[Catalog-sig] PyPI operational changes

Wed Dec 7 09:29:59 CET 2011

Over the last few weeks, I did a number of changes to the PyPI
installation, namely
- replace Apache with nginx
- replace FastCGI with uwsgi
- full vacuum of postgres, and activate of autovacuum
- introduce a separate uwsgi logging daemon

Together, these changes seem to have a positive effect on stability
of PyPI.

Peak load average is down from 500 to about 10:

http://pypi.python.org/munin/localdomain/localhost.localdomain/load.html

I believe this is mainly due to switching from Apache to nginx.
Apache would spawn hundreds of worker threads in an overload situation,
which made things worse, not better.

Memory consumption is down. Application memory would fluctuate up
to 3.5G, and is now at 750M. Committed memory would increase up to
20G, and is now below 2G. Swap might did use up to 3G, and is now
practically unused (7M).

http://pypi.python.org/munin/localdomain/localhost.localdomain/memory.html

Peak usage is again probably reduced to the change in process
model between Apache and nginx; in addition, the rejuvenation
features of uwsgi (replace worker process after 1000 requests)
prevent Python processes from growing too much unused memory.

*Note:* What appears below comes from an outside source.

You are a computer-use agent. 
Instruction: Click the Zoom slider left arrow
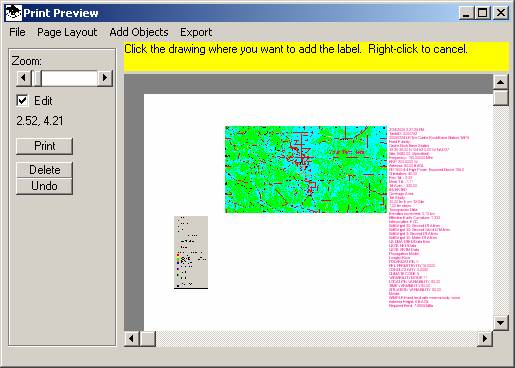tap(23, 78)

Postgres response time is improved. There had been occasional
transactions taking 1700s, and occasional queries taking 870s.
This is now down to 45s/30s for the last day:

http://pypi.python.org/munin/localdomain/localhost.localdomain/postgres_querylength_ALL.html

There are two factors that likely cause this reduction. On the
one hand, the postgres database wasn't vacuumed:

http://pypi.python.org/munin/localdomain/localhost.localdomain/postgres_size_ALL.html

The reason for the failure to autovacuum probably was that it
was successively upgraded from 7.x release which didn't do
autovacuum, and Debian at some point dropping the cron job
that did the manual vacuum. Tables and indices now better fit
into the address space, improving performance.

Performing the full vacuum caused an outage of about 20 min
two weeks ago.

In addition, I set the uwsgi harakiri timeout to 60s, causing
any query taking longer to be aborted. I believe such queries
still occasionally happen; it's not clear to me what HTTP
requests are triggering such long-running transactions.

While I'm mostly happy with the current setup, one issue is
that uwsgi doesn't support proper logrotation; in particular,
it is unwilling to close-then-reopen the log files. Debian
tries to use the copytruncate approach of logrotate, but that
apparently didn't work too well (log space would constantly
increase). I have now written a UDP server which supports proper
log rotation and configured uwsgi to send log records to that
UDP port.

Regards,
Martin